Many of these "tactical" scopes try to fool the user and the potential buyer by loading them full of items that aren't necessary - and that are actually not helpful. They have extra high magnifications, as high as the 40 power scope, and they have an objective lens that is as high as 75mm and that weighs in at several pounds. These scopes are simply loaded with many features, aimed at making the buyer think that he's getting something special when he's really getting extra features he doesn't need.

Is It Practical?

So, what is actually practical for a tactical scope, and what is really tactical about the scope? Real military snipers use top quality fixed 10X scopes most of the time. Why? Well, they have mildot reticles that allow these trained professionals to calculate distance and hold-over or elevation clicks. Using a fixed power scope makes this calculation much easier to do, since mildot calculations have to be made at the highest scope power the scope has. The fixed power scope eliminates potential miscalculations because the scope can be set at less than the highest power.

Those Who Don't Use It

It's interesting to know that most state law enforcement agencies don't use mildot type reticles; rather they use variable scopes of the best quality. In their jobs they don't usually need range estimation since the longest shots they'll have to take are across a street or through an alley.
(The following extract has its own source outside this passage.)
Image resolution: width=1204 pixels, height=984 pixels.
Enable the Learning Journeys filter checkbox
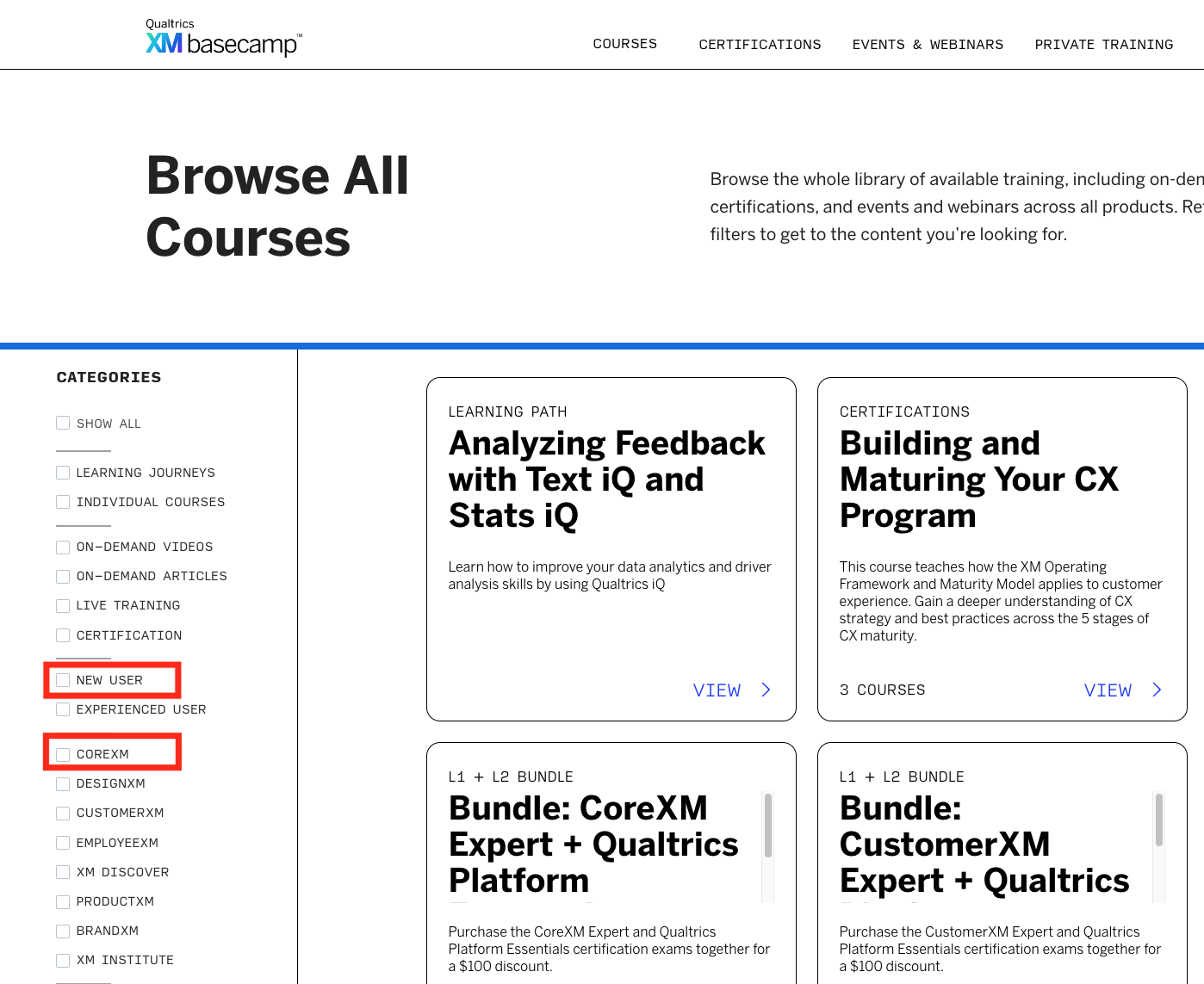(63, 473)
In these situations, the mildot type reticles would actually clutter the field of view.

The bottom line for most hunters is that they don't need tactical scopes, and they don't need scopes with mildot reticles. Purchasing the basic scope without all of the bells and whistles will often guarantee a better, longer lasting, and more practical scope. Undoubtedly, it will also guarantee an easier-to-swallow price tag along the way!